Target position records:
--------------------

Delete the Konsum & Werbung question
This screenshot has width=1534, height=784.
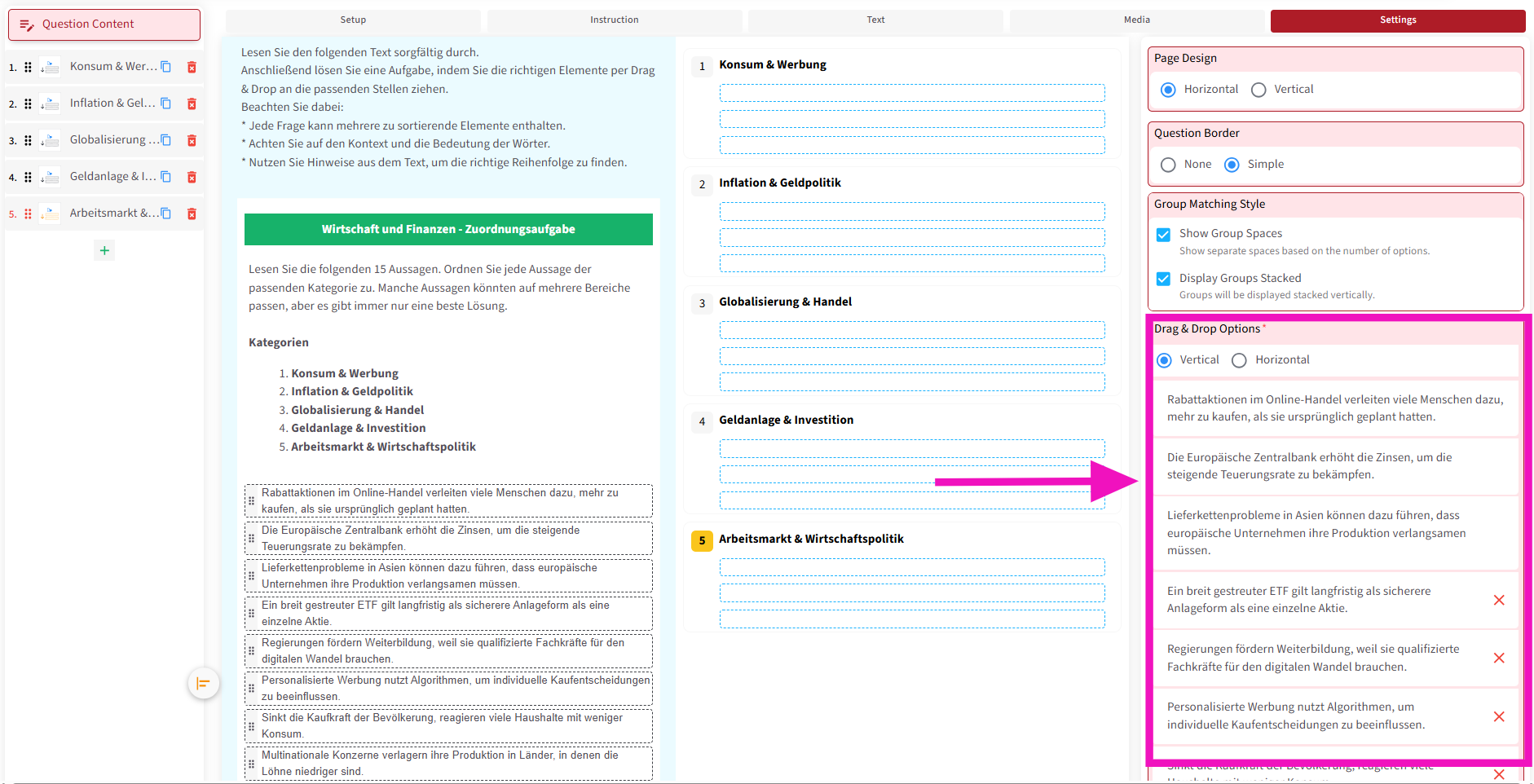[x=192, y=67]
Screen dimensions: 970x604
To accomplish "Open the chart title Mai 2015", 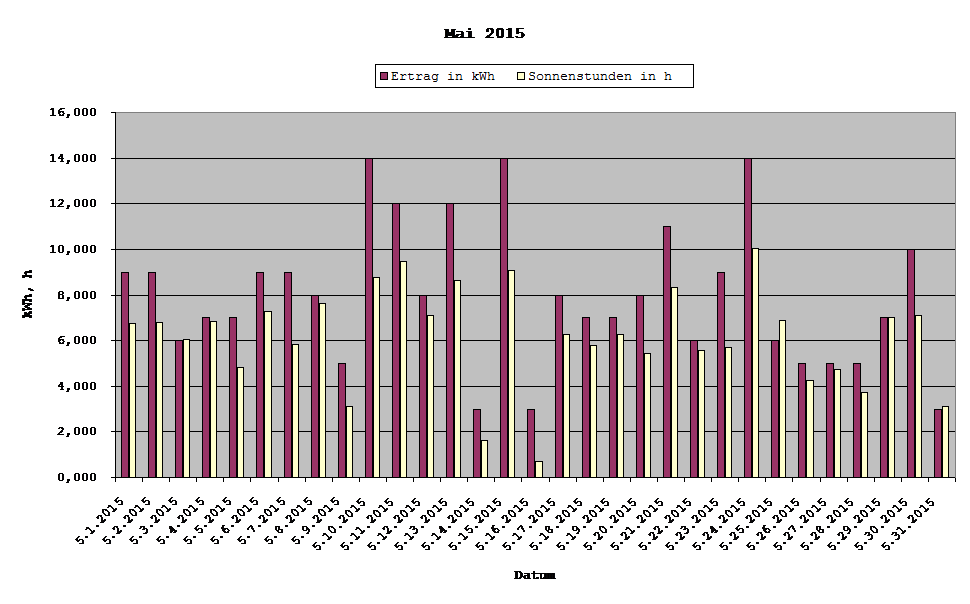I will [484, 31].
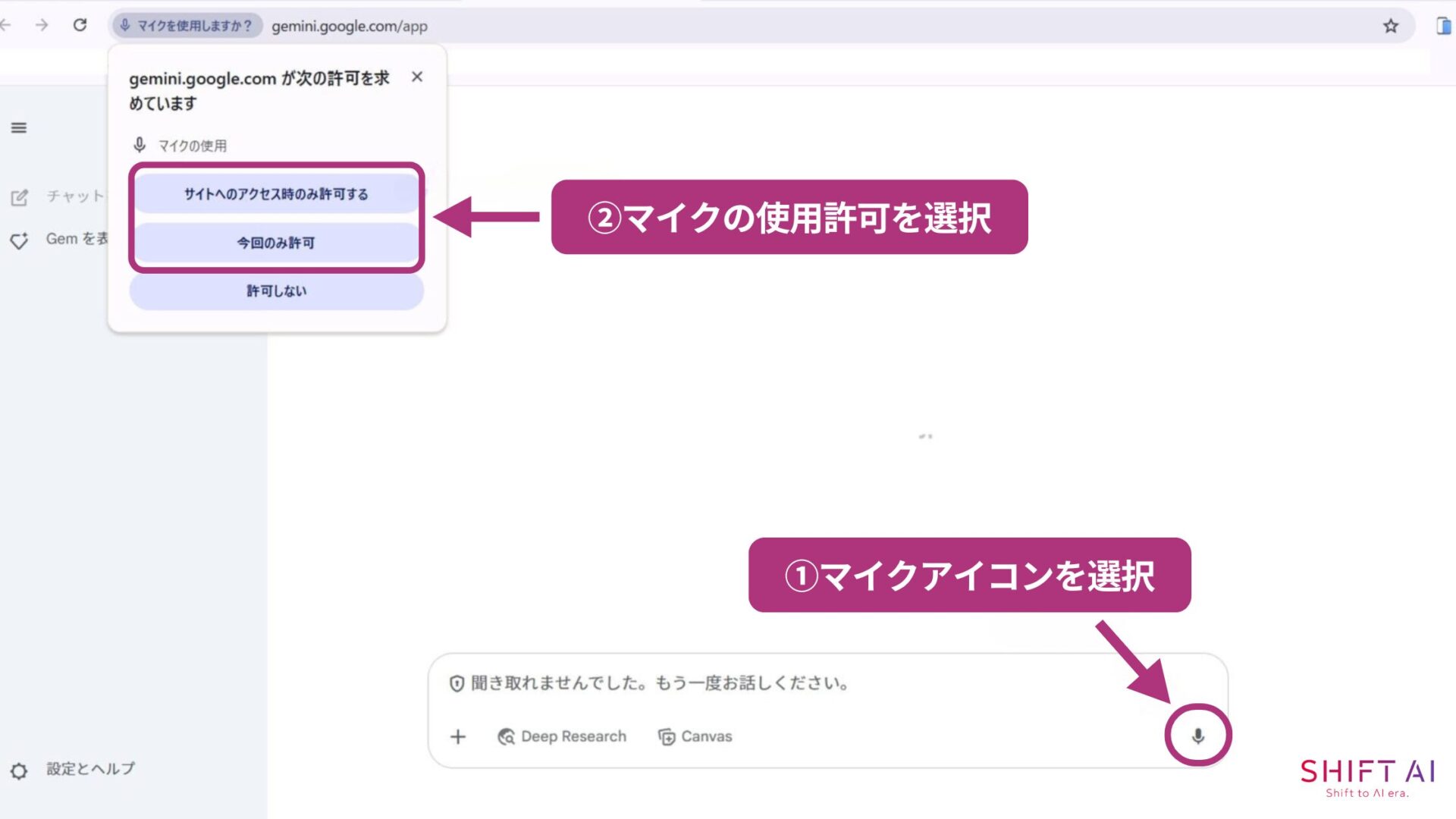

--------------------

• _What you have to do_
Return every line of the listing above that contains the word "Konsum". Case matters.

• _Task result_
Delete the Konsum & Werbung question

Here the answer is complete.